■ Objective 1 ■
Decide whether each statement below agrees with the brookie fishing thread. For each, answer yes or no and quote the words from the thread that decide it.
(a) One poster advises wetting your hands before handling the fish.
(b) slabstar's reply was posted from a computer.
(c) brookies101 asks whether the video's maker ever gets out on the pond to ice fish.
■ Objective 2 ■
Retype the part of the brookie fishing thread starting at "I had another" and ending at "Thanks for sharing!".
■ Objective 3 ■
Continue the brookie fishing thread from where it stops.

■ Text excerpt ■

# Limit of 10" and Over Brookies - VIDEO



## CoryMerryman (Apr 30, 2012)

I had another good few hours on the water this past weekend. The weathers heating up and so is the fishing


----------



## slabstar (Feb 25, 2009)

Great job videoing! Looks like it was a fun day! Thanks for sharing!
_Posted via Mobile Device_


----------



## itchn2fish (Dec 15, 2005)

Very cool, thanks!


----------



## riverbob (Jan 11, 2011)

nice video, I'm not pickin, BUT wet your hands frist.(live n learn) like I said nice video


----------



## brookies101 (Jun 23, 2008)

riverbob said:


> BUT wet your hands frist.


I'm not sure his hands had enough time to dry off in between fish, lots of nice brookies in there. Looks like it was almost non-stop.... Great video

BTW, you ever get a chance to get out on the pond ice fishing? If so, I'll be looking forward to a video of that come this winter. 

Thanks for sharing


----------



## tito (Apr 27, 2012)

Nice vid and pond. I think thats the definition of a secret spot.


----------



## Boardman Brookies (Dec 20, 2007)

Great video, thanks for sharing.


----------



## CoryMerryman (Apr 30, 2012)

■ Given material ■

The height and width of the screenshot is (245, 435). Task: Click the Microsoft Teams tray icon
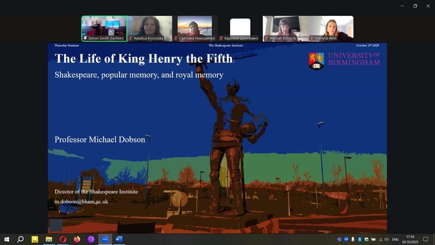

■ Task answer 1 ■
(a) Yes: "BUT wet your hands frist."
(b) No: "Posted via Mobile Device"
(c) Yes: "you ever get a chance to get out on the pond ice fishing?"

■ Task answer 2 ■
I had another good few hours on the water this past weekend. The weathers heating up and so is the fishing


----------



## slabstar (Feb 25, 2009)

Great job videoing! Looks like it was a fun day! Thanks for sharing!

■ Task answer 3 ■
brookies101 said:


> I'm not sure his hands had enough time to dry off in between fish, lots of nice brookies in there. Looks like it was almost non-stop.... Great video
> 
> BTW, you ever get a chance to get out on the pond ice fishing? If so, I'll be looking forward to a video of that come this winter.
> 
> Thanks for sharing


 
Thanks guys! You're right, It's literally every or every other cast and you got one on. This spot is closed September 15th unfortunately but I have a couple other spots in mind I want to try for brookies this winter  So much good fishing....so little time!


----------



## twohats (Oct 1, 2004)

Super video. Wishing I lived in the UP.


----------



## FredBearYooper (Oct 5, 2009)

Nice video..like mentioned before..try to wet your hands..there is a good chance those fish you released could be hurting because of it.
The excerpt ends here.